Diesel Engine Trouble Shooting Chart


All diesel engines are not made the same, but the information listed below is a generic cause and effect list of items to check for when diagnosing diesel engine trouble.  Newer engines have High Pressure Common Rail pumps and injectors, and some of this information is geared to that fuel system.


Probable Cause Engine not Starting Hard to start engine Runs rough at lower RPM Lack of Power Diesel knock / pinging noise Black Smoke White Smoke Blue Smoke
Low compression X X X
Low fuel pressure X X X X X X
Low cranking speed- weak battery X X
Bad glow plugs or faulty relay X X X
Insufficient fuel supply X X X X X
Fuel quality and or contamination X X X X X X
Air –  vacuum in fuel supply X X X X
Blocked fuel supply – filters, hoses X X X X X
Faulty diesel injector(s) X X X X X X X
Faulty high pressure pump X X X X X
Faulty pressure regulator sensor X X X X
Faulty low pressure supply pump X X X X
Air intake restriction X X X
Turbo problems – wastegate X X X X
EGR problems X X X
Injector blow-by seat leaking back X X X X
Cam / Crank sensor X X X X X X
Injector wiring harness X X X X
Internal engine problems X X X X X




Low compression

Low engine compression will result in insufficient heat being generated to ignite the fuel and cause hard starting.  This is more of a problem with older or high mileage vehicles.  To find out the compression, perform a cold engine compression test.  Compression should be between 20 to 35 bars or 300 to 500 PSI.   Anything below this will cause starting problems.


Low fuel pressure

It is in this area that most fuel supply problems occur.  With high pressure common rail fuel systems, the problem could either be poor fuel supply to the rail / injectors or the rail / injectors are not holding the fuel within the system.   The best way to diagnose this is to look at the fuel supply in 3 areas.

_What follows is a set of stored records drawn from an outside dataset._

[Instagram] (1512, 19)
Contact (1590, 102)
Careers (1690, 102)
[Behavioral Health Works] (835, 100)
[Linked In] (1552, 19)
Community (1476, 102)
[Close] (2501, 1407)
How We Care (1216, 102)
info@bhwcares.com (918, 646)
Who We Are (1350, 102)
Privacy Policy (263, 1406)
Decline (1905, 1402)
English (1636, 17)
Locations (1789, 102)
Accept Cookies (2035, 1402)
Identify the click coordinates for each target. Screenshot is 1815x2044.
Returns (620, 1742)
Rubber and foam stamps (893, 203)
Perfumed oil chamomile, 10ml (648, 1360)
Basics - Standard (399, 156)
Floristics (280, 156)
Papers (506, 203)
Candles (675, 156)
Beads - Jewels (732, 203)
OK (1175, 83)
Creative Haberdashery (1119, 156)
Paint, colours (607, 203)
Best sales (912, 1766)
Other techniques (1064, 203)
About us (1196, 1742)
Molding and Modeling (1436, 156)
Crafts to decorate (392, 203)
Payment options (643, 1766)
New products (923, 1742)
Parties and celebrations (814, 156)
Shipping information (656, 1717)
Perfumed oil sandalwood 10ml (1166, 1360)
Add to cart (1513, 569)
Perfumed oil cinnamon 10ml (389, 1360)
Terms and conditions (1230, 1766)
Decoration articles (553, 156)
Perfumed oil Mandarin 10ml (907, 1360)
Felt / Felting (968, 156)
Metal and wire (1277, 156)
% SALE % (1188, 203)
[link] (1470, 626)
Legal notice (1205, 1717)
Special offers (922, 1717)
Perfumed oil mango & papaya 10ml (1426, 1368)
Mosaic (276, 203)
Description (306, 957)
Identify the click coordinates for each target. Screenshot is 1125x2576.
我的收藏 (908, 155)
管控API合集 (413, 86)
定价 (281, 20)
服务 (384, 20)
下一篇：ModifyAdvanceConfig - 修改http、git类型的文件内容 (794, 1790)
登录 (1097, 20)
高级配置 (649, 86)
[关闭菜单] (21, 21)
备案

  1. Low pressure supply from the tank to the High Pressure Pump (HPP) – some vehicles rely on the HPP to suck the fuel from the tank while others have an electric pump in the tank or fuel line to supply fuel to the to the HPP. The supply from the tank to the HPP should be about 2 to 5 bars.
  2. Fuel is delivered from the HPP to the rail / injectors at about 200 bars during cranking, 300 bars at idle and anything from 1200 to 1800 bars running.
  3. Once the fuel is delivered into the rail / injectors at the relevant pressure it must be maintained within the injectors or rail. Any loss of rail pressure will cause problems.


Low cranking speed

If the engine turns over too slowly, the pump cannot generate enough fuel pressure to activate start of injection causing hard starting problems.  This is usually seen more in the colder months especially if the battery is run down.  Check your battery voltage and starter to make sure they are working correctly.


Glow plugs or relay faulty

The engine depends on the glow plugs to generate heat to help with the combustion cycle.  Some engines only use the glow plugs during cold weather, but others will allow the glow plugs to work when the ECU (vehicle’s computer) needs them to be on to help with combustion.  Problems in this area will cause diesel engine starting problems, uneven running and white smoke when the engine is cold.


Insufficient fuel supply

This speaks for itself-  not enough fuel in the tank or a problem with supply pipes being cracked, bent, collapsed, restricted or some kind of restriction in the tank.  We have seen a fuel tank with a shop rag in it which stopped up the fuel line out of the tank.  If you are not sure about the fuel supply, put clear hose from a fresh tank of diesel and run it to the feed pump or injection pump.  This will bypass all hoses and filter bases and will let you know if there is a problem in that area.   The fuel tank breather can sometimes be blocked causing a vacuum in the tank which in turn draws the fuel back to the tank.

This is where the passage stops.